Could you write out the line containing "Click the rotate-left icon below the preview" and all the lines below it in the data, exactly, through the final one and nothing else?
====
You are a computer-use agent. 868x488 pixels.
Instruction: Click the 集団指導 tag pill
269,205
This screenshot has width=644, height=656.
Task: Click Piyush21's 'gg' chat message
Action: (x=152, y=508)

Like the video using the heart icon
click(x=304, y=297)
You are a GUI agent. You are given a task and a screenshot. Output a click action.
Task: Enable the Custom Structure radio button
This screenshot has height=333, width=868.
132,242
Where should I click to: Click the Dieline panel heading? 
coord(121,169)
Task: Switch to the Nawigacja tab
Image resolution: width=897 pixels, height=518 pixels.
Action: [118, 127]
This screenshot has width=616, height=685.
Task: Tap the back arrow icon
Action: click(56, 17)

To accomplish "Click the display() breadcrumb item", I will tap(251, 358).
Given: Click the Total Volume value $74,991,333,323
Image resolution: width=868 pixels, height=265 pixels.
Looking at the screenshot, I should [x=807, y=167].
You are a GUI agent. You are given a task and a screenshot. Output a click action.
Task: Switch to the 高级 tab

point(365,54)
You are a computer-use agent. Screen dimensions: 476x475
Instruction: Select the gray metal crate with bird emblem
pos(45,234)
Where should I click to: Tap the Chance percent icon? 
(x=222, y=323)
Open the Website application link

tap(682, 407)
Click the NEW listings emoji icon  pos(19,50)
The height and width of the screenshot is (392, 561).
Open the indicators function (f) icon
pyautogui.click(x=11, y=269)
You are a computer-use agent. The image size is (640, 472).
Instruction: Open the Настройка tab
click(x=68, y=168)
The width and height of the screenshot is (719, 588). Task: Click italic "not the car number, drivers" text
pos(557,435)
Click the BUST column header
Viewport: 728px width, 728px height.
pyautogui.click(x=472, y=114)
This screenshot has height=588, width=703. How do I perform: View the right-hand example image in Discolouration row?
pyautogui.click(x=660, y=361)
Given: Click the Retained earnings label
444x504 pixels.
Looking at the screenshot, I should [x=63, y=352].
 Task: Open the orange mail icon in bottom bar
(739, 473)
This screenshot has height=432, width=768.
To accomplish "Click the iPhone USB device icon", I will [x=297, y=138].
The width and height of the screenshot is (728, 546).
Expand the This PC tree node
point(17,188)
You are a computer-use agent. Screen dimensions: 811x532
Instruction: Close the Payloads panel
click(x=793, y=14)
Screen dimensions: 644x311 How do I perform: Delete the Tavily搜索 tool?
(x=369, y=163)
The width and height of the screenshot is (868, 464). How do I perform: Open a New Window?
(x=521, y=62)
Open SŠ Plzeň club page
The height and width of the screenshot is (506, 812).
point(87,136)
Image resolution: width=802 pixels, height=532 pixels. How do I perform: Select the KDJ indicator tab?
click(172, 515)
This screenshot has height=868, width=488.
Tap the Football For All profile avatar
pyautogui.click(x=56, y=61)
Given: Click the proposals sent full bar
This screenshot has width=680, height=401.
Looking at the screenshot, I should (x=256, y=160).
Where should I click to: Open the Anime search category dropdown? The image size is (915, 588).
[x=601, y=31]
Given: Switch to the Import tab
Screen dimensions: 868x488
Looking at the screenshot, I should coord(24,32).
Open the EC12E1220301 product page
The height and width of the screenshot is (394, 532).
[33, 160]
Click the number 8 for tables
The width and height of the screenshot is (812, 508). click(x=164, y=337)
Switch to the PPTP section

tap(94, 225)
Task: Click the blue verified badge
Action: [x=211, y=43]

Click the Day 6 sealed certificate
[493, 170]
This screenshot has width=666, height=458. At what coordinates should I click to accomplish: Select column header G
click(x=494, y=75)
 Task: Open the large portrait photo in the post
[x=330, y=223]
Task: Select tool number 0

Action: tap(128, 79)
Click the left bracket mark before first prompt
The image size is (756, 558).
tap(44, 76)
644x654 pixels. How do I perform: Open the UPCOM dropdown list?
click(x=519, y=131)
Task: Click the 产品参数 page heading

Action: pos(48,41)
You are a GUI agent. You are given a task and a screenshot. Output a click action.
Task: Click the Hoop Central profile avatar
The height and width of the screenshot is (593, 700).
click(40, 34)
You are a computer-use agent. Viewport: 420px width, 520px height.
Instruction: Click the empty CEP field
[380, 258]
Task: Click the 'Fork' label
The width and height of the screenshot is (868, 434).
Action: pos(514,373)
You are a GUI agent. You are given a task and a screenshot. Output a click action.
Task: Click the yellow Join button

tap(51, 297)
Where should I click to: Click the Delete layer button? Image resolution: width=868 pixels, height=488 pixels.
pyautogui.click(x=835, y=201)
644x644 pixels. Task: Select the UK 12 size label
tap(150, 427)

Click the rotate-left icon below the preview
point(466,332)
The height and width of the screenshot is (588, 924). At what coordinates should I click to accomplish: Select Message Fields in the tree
====
▶ **Solved exercise**:
Click the rotate-left icon below the preview
point(466,332)
The height and width of the screenshot is (588, 924). At what coordinates should I click to accomplish: Select Message Fields in the tree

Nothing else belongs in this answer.